*** Begin section ***

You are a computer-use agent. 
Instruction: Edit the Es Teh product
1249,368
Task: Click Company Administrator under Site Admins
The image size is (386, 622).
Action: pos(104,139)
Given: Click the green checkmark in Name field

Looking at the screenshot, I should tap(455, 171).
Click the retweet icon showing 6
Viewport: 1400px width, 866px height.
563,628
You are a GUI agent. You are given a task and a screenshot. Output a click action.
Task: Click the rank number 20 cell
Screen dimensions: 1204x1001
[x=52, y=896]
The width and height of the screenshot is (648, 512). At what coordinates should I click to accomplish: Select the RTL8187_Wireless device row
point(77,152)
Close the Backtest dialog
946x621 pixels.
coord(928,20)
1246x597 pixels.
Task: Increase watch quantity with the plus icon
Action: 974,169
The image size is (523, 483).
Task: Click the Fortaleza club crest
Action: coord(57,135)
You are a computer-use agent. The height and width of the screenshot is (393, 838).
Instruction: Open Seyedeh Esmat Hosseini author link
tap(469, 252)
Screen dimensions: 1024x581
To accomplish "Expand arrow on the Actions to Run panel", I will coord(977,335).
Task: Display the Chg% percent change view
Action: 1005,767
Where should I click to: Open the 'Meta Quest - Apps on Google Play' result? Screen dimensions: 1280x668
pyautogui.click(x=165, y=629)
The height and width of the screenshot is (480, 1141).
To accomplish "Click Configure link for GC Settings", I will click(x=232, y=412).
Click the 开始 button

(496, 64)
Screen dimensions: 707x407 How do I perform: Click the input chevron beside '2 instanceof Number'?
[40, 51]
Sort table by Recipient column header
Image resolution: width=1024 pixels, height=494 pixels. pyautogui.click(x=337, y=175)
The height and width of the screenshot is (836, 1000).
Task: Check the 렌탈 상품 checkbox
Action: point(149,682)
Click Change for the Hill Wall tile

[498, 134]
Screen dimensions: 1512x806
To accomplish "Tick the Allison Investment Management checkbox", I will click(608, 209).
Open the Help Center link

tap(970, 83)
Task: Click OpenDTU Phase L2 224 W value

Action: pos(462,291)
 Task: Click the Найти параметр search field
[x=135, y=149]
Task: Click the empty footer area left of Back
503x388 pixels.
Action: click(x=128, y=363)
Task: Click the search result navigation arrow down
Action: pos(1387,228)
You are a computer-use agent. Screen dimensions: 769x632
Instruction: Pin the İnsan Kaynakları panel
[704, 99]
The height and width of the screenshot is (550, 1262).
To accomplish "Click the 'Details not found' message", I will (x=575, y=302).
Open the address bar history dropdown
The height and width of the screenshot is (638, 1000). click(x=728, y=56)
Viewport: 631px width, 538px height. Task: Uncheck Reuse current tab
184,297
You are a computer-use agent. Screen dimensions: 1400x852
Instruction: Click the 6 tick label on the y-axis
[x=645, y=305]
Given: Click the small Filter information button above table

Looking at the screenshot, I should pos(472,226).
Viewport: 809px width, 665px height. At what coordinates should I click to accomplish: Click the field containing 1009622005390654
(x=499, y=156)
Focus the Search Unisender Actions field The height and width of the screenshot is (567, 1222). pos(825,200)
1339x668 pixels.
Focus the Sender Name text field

*** End section ***

Would you output all of the material exactly as it reads?

§ **Reply to the task**
You are a computer-use agent. 
Instruction: Edit the Es Teh product
1249,368
Task: Click Company Administrator under Site Admins
The image size is (386, 622).
Action: pos(104,139)
Given: Click the green checkmark in Name field

Looking at the screenshot, I should tap(455, 171).
Click the retweet icon showing 6
Viewport: 1400px width, 866px height.
563,628
You are a GUI agent. You are given a task and a screenshot. Output a click action.
Task: Click the rank number 20 cell
Screen dimensions: 1204x1001
[x=52, y=896]
The width and height of the screenshot is (648, 512). At what coordinates should I click to accomplish: Select the RTL8187_Wireless device row
point(77,152)
Close the Backtest dialog
946x621 pixels.
coord(928,20)
1246x597 pixels.
Task: Increase watch quantity with the plus icon
Action: 974,169
The image size is (523, 483).
Task: Click the Fortaleza club crest
Action: coord(57,135)
You are a computer-use agent. The height and width of the screenshot is (393, 838).
Instruction: Open Seyedeh Esmat Hosseini author link
tap(469, 252)
Screen dimensions: 1024x581
To accomplish "Expand arrow on the Actions to Run panel", I will coord(977,335).
Task: Display the Chg% percent change view
Action: 1005,767
Where should I click to: Open the 'Meta Quest - Apps on Google Play' result? Screen dimensions: 1280x668
pyautogui.click(x=165, y=629)
The height and width of the screenshot is (480, 1141).
To accomplish "Click Configure link for GC Settings", I will click(x=232, y=412).
Click the 开始 button

(496, 64)
Screen dimensions: 707x407 How do I perform: Click the input chevron beside '2 instanceof Number'?
[40, 51]
Sort table by Recipient column header
Image resolution: width=1024 pixels, height=494 pixels. pyautogui.click(x=337, y=175)
The height and width of the screenshot is (836, 1000).
Task: Check the 렌탈 상품 checkbox
Action: point(149,682)
Click Change for the Hill Wall tile

[498, 134]
Screen dimensions: 1512x806
To accomplish "Tick the Allison Investment Management checkbox", I will click(608, 209).
Open the Help Center link

tap(970, 83)
Task: Click OpenDTU Phase L2 224 W value

Action: pos(462,291)
 Task: Click the Найти параметр search field
[x=135, y=149]
Task: Click the empty footer area left of Back
503x388 pixels.
Action: click(x=128, y=363)
Task: Click the search result navigation arrow down
Action: pos(1387,228)
You are a computer-use agent. Screen dimensions: 769x632
Instruction: Pin the İnsan Kaynakları panel
[704, 99]
The height and width of the screenshot is (550, 1262).
To accomplish "Click the 'Details not found' message", I will (x=575, y=302).
Open the address bar history dropdown
The height and width of the screenshot is (638, 1000). click(x=728, y=56)
Viewport: 631px width, 538px height. Task: Uncheck Reuse current tab
184,297
You are a computer-use agent. Screen dimensions: 1400x852
Instruction: Click the 6 tick label on the y-axis
[x=645, y=305]
Given: Click the small Filter information button above table

Looking at the screenshot, I should pos(472,226).
Viewport: 809px width, 665px height. At what coordinates should I click to accomplish: Click the field containing 1009622005390654
(x=499, y=156)
Focus the Search Unisender Actions field The height and width of the screenshot is (567, 1222). pos(825,200)
1339x668 pixels.
Focus the Sender Name text field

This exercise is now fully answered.